What is required ▸ Every line of the data needs to be returned exactly.

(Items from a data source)
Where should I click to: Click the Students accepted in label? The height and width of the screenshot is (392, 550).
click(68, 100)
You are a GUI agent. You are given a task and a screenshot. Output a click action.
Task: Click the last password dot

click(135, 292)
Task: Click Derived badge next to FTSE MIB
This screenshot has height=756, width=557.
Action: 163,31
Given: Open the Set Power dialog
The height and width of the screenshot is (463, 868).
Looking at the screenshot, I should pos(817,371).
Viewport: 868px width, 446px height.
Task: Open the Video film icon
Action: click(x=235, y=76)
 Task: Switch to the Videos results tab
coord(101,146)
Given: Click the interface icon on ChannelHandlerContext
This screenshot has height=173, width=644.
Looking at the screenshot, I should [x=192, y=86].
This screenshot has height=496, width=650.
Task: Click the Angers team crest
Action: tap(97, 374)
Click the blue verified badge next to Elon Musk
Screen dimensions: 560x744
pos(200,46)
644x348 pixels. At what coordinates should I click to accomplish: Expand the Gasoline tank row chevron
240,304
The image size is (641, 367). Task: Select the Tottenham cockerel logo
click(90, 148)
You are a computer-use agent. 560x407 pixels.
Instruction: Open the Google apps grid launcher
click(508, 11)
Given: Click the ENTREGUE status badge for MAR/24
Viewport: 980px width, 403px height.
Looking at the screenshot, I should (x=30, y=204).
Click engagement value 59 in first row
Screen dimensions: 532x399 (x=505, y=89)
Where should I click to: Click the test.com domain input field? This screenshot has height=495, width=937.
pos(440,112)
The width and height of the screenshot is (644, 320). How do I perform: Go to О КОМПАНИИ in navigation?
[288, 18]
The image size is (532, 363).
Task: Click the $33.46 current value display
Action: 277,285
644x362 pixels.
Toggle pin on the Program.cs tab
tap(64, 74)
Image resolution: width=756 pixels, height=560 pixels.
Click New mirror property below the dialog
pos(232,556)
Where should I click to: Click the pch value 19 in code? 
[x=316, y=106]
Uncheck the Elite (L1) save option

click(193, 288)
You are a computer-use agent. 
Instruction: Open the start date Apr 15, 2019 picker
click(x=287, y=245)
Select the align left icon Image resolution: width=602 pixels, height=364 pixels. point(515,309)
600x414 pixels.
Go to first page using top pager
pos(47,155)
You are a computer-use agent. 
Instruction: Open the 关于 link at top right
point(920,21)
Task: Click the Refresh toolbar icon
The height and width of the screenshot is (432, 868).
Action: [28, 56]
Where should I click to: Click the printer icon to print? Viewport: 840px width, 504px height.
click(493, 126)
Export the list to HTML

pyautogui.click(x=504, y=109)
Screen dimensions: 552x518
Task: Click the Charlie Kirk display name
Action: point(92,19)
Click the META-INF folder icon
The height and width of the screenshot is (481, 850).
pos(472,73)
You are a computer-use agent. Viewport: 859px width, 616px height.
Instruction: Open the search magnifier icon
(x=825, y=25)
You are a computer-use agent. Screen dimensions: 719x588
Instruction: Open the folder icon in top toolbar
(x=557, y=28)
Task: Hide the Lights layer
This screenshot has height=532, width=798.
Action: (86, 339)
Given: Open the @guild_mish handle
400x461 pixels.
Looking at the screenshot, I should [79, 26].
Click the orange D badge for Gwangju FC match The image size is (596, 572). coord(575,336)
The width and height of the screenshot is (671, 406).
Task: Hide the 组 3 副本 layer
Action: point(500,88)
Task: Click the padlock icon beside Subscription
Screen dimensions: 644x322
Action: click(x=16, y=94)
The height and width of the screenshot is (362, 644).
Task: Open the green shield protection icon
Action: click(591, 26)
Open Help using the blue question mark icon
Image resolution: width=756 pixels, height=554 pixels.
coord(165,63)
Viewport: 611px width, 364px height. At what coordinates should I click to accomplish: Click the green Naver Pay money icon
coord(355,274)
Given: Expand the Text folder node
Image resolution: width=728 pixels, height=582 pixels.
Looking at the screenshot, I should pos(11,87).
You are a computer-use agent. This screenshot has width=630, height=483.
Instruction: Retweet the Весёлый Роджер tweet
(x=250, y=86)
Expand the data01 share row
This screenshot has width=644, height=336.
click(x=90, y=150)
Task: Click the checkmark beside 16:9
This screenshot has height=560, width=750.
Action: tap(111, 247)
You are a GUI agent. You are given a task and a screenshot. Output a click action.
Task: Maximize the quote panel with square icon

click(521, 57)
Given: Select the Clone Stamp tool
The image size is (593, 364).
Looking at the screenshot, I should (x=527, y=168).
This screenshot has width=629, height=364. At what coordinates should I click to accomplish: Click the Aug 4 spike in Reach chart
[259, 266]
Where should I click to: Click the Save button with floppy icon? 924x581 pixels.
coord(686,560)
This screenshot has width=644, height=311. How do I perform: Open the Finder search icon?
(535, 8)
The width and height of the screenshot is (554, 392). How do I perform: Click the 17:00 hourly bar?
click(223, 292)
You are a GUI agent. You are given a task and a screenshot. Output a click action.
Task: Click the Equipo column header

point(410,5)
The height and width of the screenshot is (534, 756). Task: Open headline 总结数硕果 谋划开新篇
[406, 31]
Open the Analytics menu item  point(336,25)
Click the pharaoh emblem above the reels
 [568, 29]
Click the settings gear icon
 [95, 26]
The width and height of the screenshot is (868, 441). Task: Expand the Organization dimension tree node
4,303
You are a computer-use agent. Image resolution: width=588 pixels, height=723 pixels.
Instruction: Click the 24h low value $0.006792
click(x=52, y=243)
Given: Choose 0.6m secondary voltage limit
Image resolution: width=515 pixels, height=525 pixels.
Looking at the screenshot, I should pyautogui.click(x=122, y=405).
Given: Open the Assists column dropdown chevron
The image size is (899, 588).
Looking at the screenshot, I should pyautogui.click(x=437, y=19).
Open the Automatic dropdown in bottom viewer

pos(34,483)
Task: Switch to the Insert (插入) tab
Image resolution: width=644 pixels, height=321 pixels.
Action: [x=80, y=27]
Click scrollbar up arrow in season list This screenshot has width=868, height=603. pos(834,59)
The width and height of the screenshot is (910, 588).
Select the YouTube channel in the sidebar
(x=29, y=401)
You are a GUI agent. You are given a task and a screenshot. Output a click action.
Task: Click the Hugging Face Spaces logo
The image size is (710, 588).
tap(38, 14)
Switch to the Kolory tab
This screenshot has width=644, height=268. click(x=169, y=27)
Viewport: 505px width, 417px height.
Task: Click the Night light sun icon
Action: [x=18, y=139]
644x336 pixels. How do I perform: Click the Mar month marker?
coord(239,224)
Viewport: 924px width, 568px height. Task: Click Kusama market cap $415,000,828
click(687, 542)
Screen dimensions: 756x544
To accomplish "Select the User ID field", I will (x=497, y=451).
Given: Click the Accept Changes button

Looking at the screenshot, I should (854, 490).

Result of the exercise ▸
Where should I click to: Click the Students accepted in label? The height and width of the screenshot is (392, 550).
click(68, 100)
You are a GUI agent. You are given a task and a screenshot. Output a click action.
Task: Click the last password dot

click(135, 292)
Task: Click Derived badge next to FTSE MIB
This screenshot has height=756, width=557.
Action: 163,31
Given: Open the Set Power dialog
The height and width of the screenshot is (463, 868).
Looking at the screenshot, I should pos(817,371).
Viewport: 868px width, 446px height.
Task: Open the Video film icon
Action: click(x=235, y=76)
 Task: Switch to the Videos results tab
coord(101,146)
Given: Click the interface icon on ChannelHandlerContext
This screenshot has height=173, width=644.
Looking at the screenshot, I should [x=192, y=86].
This screenshot has height=496, width=650.
Task: Click the Angers team crest
Action: tap(97, 374)
Click the blue verified badge next to Elon Musk
Screen dimensions: 560x744
pos(200,46)
644x348 pixels. At what coordinates should I click to accomplish: Expand the Gasoline tank row chevron
240,304
The image size is (641, 367). Task: Select the Tottenham cockerel logo
click(90, 148)
You are a computer-use agent. 560x407 pixels.
Instruction: Open the Google apps grid launcher
click(508, 11)
Given: Click the ENTREGUE status badge for MAR/24
Viewport: 980px width, 403px height.
Looking at the screenshot, I should (x=30, y=204).
Click engagement value 59 in first row
Screen dimensions: 532x399 (x=505, y=89)
Where should I click to: Click the test.com domain input field? This screenshot has height=495, width=937.
pos(440,112)
The width and height of the screenshot is (644, 320). How do I perform: Go to О КОМПАНИИ in navigation?
[288, 18]
The image size is (532, 363).
Task: Click the $33.46 current value display
Action: 277,285
644x362 pixels.
Toggle pin on the Program.cs tab
tap(64, 74)
Image resolution: width=756 pixels, height=560 pixels.
Click New mirror property below the dialog
pos(232,556)
Where should I click to: Click the pch value 19 in code? 
[x=316, y=106]
Uncheck the Elite (L1) save option

click(193, 288)
You are a computer-use agent. 
Instruction: Open the start date Apr 15, 2019 picker
click(x=287, y=245)
Select the align left icon Image resolution: width=602 pixels, height=364 pixels. point(515,309)
600x414 pixels.
Go to first page using top pager
pos(47,155)
You are a computer-use agent. 
Instruction: Open the 关于 link at top right
point(920,21)
Task: Click the Refresh toolbar icon
The height and width of the screenshot is (432, 868).
Action: [28, 56]
Where should I click to: Click the printer icon to print? Viewport: 840px width, 504px height.
click(493, 126)
Export the list to HTML

pyautogui.click(x=504, y=109)
Screen dimensions: 552x518
Task: Click the Charlie Kirk display name
Action: point(92,19)
Click the META-INF folder icon
The height and width of the screenshot is (481, 850).
pos(472,73)
You are a computer-use agent. Viewport: 859px width, 616px height.
Instruction: Open the search magnifier icon
(x=825, y=25)
You are a computer-use agent. Screen dimensions: 719x588
Instruction: Open the folder icon in top toolbar
(x=557, y=28)
Task: Hide the Lights layer
This screenshot has height=532, width=798.
Action: (86, 339)
Given: Open the @guild_mish handle
400x461 pixels.
Looking at the screenshot, I should [79, 26].
Click the orange D badge for Gwangju FC match The image size is (596, 572). coord(575,336)
The width and height of the screenshot is (671, 406).
Task: Hide the 组 3 副本 layer
Action: point(500,88)
Task: Click the padlock icon beside Subscription
Screen dimensions: 644x322
Action: click(x=16, y=94)
The height and width of the screenshot is (362, 644).
Task: Open the green shield protection icon
Action: click(591, 26)
Open Help using the blue question mark icon
Image resolution: width=756 pixels, height=554 pixels.
coord(165,63)
Viewport: 611px width, 364px height. At what coordinates should I click to accomplish: Click the green Naver Pay money icon
coord(355,274)
Given: Expand the Text folder node
Image resolution: width=728 pixels, height=582 pixels.
Looking at the screenshot, I should pos(11,87).
You are a computer-use agent. This screenshot has width=630, height=483.
Instruction: Retweet the Весёлый Роджер tweet
(x=250, y=86)
Expand the data01 share row
This screenshot has width=644, height=336.
click(x=90, y=150)
Task: Click the checkmark beside 16:9
This screenshot has height=560, width=750.
Action: tap(111, 247)
You are a GUI agent. You are given a task and a screenshot. Output a click action.
Task: Maximize the quote panel with square icon

click(521, 57)
Given: Select the Clone Stamp tool
The image size is (593, 364).
Looking at the screenshot, I should (x=527, y=168).
This screenshot has width=629, height=364. At what coordinates should I click to accomplish: Click the Aug 4 spike in Reach chart
[259, 266]
Where should I click to: Click the Save button with floppy icon? 924x581 pixels.
coord(686,560)
This screenshot has width=644, height=311. How do I perform: Open the Finder search icon?
(535, 8)
The width and height of the screenshot is (554, 392). How do I perform: Click the 17:00 hourly bar?
click(223, 292)
You are a GUI agent. You are given a task and a screenshot. Output a click action.
Task: Click the Equipo column header

point(410,5)
The height and width of the screenshot is (534, 756). Task: Open headline 总结数硕果 谋划开新篇
[406, 31]
Open the Analytics menu item  point(336,25)
Click the pharaoh emblem above the reels
 [568, 29]
Click the settings gear icon
 [95, 26]
The width and height of the screenshot is (868, 441). Task: Expand the Organization dimension tree node
4,303
You are a computer-use agent. Image resolution: width=588 pixels, height=723 pixels.
Instruction: Click the 24h low value $0.006792
click(x=52, y=243)
Given: Choose 0.6m secondary voltage limit
Image resolution: width=515 pixels, height=525 pixels.
Looking at the screenshot, I should pyautogui.click(x=122, y=405).
Given: Open the Assists column dropdown chevron
The image size is (899, 588).
Looking at the screenshot, I should pyautogui.click(x=437, y=19).
Open the Automatic dropdown in bottom viewer

pos(34,483)
Task: Switch to the Insert (插入) tab
Image resolution: width=644 pixels, height=321 pixels.
Action: [x=80, y=27]
Click scrollbar up arrow in season list This screenshot has width=868, height=603. pos(834,59)
The width and height of the screenshot is (910, 588).
Select the YouTube channel in the sidebar
(x=29, y=401)
You are a GUI agent. You are given a task and a screenshot. Output a click action.
Task: Click the Hugging Face Spaces logo
The image size is (710, 588).
tap(38, 14)
Switch to the Kolory tab
This screenshot has width=644, height=268. click(x=169, y=27)
Viewport: 505px width, 417px height.
Task: Click the Night light sun icon
Action: [x=18, y=139]
644x336 pixels. How do I perform: Click the Mar month marker?
coord(239,224)
Viewport: 924px width, 568px height. Task: Click Kusama market cap $415,000,828
click(687, 542)
Screen dimensions: 756x544
To accomplish "Select the User ID field", I will (x=497, y=451).
Given: Click the Accept Changes button

Looking at the screenshot, I should (854, 490).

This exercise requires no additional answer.